This retrospective analysis of the United States 2007 National Health and Wellness Survey included women age ≥ 40 years who reported having a diagnosis of osteoporosis (69% of 3276) or osteopenia (31% of 3276). Patients were stratified by whether they were or were not taking prescription treatment for osteoporosis/osteopenia. Using 34 patient characteristics as covariates, logistic regression was used to determine factors associated with treatment.
Current prescription treatment was reported by 1800 of 3276 (54.9%) women with osteoporosis/osteopenia. The following factors were associated with receiving prescription treatment: patient-reported diagnosis of osteoporosis (versus osteopenia); previous bone mineral density test; ≥ 2 fractures since age 50; older age; lower body mass index; better physical functioning; postmenopausal status; family history of osteoporosis; fewer comorbidities; prescription insurance coverage; higher total prescription count; higher ratio of prescription costs to monthly income; higher income; single status; previous visit to a rheumatologist or gynecologist; and 1 or 2 outpatient visits to healthcare provider (vs. none) in the prior 6 months. Glucocorticoid, tobacco, and daily alcohol use were risk factors for fracture that were not associated with treatment.
There is a mismatch between those women who could benefit from treatment for osteoporosis and those who are actually treated. For example, self-reported use of glucocorticoids, tobacco, and alcohol were not associated with prescription treatment of osteoporosis.
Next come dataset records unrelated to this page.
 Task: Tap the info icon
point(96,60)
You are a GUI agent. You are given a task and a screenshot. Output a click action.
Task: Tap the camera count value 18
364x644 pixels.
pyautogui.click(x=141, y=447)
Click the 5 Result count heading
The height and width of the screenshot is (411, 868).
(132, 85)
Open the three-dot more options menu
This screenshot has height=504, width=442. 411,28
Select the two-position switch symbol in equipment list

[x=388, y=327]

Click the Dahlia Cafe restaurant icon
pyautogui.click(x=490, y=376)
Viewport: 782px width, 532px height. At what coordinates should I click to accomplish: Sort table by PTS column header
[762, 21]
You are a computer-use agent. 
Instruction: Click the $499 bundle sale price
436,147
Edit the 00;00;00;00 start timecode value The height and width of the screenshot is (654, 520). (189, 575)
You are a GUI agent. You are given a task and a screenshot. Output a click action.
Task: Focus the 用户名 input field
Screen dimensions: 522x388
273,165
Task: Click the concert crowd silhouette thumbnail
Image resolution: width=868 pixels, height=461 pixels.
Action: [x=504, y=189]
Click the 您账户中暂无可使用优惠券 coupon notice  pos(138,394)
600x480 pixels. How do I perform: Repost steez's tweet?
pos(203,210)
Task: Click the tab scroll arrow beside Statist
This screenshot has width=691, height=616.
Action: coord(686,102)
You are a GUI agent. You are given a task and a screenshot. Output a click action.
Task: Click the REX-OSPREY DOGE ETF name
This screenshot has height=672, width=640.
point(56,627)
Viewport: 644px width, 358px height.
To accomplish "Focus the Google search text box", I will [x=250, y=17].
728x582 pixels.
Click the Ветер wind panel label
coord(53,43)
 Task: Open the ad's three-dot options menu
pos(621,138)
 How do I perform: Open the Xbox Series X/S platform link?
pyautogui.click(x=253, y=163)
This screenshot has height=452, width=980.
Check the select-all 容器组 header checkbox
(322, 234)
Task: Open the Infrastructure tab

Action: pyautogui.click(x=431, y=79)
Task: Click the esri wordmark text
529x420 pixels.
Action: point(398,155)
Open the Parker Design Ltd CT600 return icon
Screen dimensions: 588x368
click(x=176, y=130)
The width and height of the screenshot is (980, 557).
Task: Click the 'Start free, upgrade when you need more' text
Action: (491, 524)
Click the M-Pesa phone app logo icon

Other clinical and socioeconomic factors were associated with treatment (e.g. prescription drug coverage and higher income) or not (e.g. comorbid osteoarthritis and anxiety) and could be opportunities to improve care.
Osteoporosis is a systemic skeletal disorder characterized by low bone mass, structural deterioration of bone tissue, and an increased vulnerability to low-trauma fractures [1, 2]. In the United States (US), an estimated 10 million people are affected by osteoporosis, and an additional 34 million are believed to have low bone mass, or osteopenia, placing them at increased risk for osteoporosis [3, 4]. Low bone mass density (BMD) results in 1.5 million fractures annually, exacting a national cost of 14 billion dollars, and often, a profound personal cost [3, 5]. These fractures are associated with chronic pain, increased dependence, reduced mobility, deformity, depression, loss of self-esteem, increased rates of hospitalization, and heavy personal socioeconomic burden [3, 5, 6].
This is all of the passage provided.